Health Committee on Sept. 27th, 2018

We are in dialogue with the pharmaceutical industry as to why there is still a difference in times of filing. They give us a number of reasons.

They find it difficult sometimes to work with more than one regulator at the same time, so we are trying through international co-operation and work sharing to minimize that obstacle. We are actually encouraging through a number of our projects that companies can file to Canada and another regulator at the same time, and we will work share on those submissions so that they are basically only dealing with one party.

There are other factors, of course. Unfortunately, it is a business decision for manufacturers, the whole drug marketing, so we are doing as much as we can to encourage that information.

We are internationally harmonized with respect to the requirements for drug approval so that companies can file one dossier that is applicable to all regulators. Also, we have what we call a common portal with the U.S. FDA so companies can now file simultaneously for approval to Canada and the U.S. through one common filing portal. That has improved the situation.

Yes.

Did you want to add...?

I have one thing to add.
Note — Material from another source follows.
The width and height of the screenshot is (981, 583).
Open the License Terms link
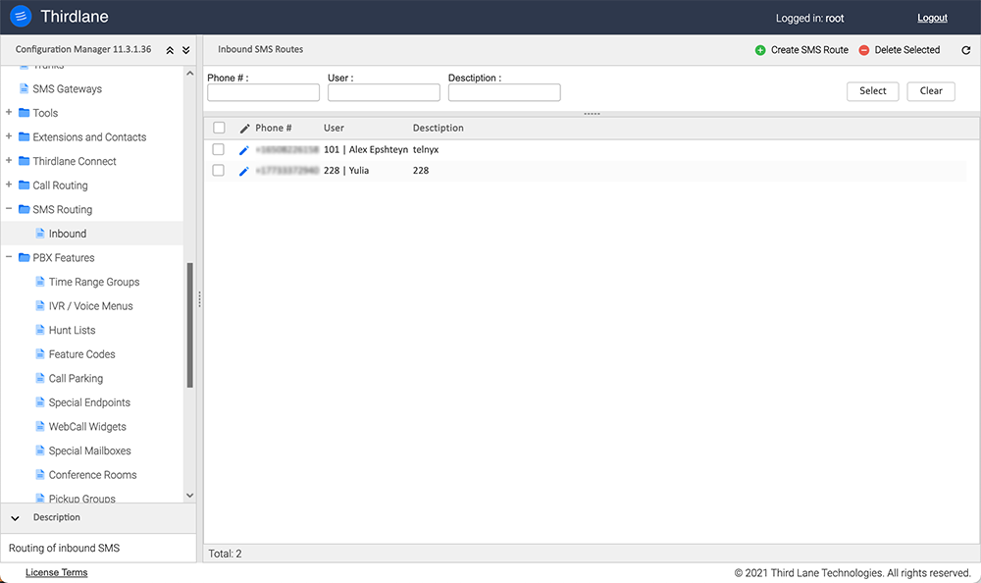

Our regulations do not give

authority to compel a sponsor to come to Canada. We cannot compel a company to market a product in Canada, so we work to encourage them to come. We work to provide incentives at the level of clinical trials. We work to ensure that Canadians get access if there are rare disease trials going on. Canada punches, I think, above its weight from the point of view of academia and research centres, so we try to get these trials in so Canadians get access at the development stage and therefore we have evidence on Canadian patients when the submission comes in.

At the end of the day, we cannot make a company come to Canada. One of the realities is the population in Canada is not the same as the population of the U.S. or in the EU, so some of the decisions of these larger companies when they come in in their sequencing is the size of the population.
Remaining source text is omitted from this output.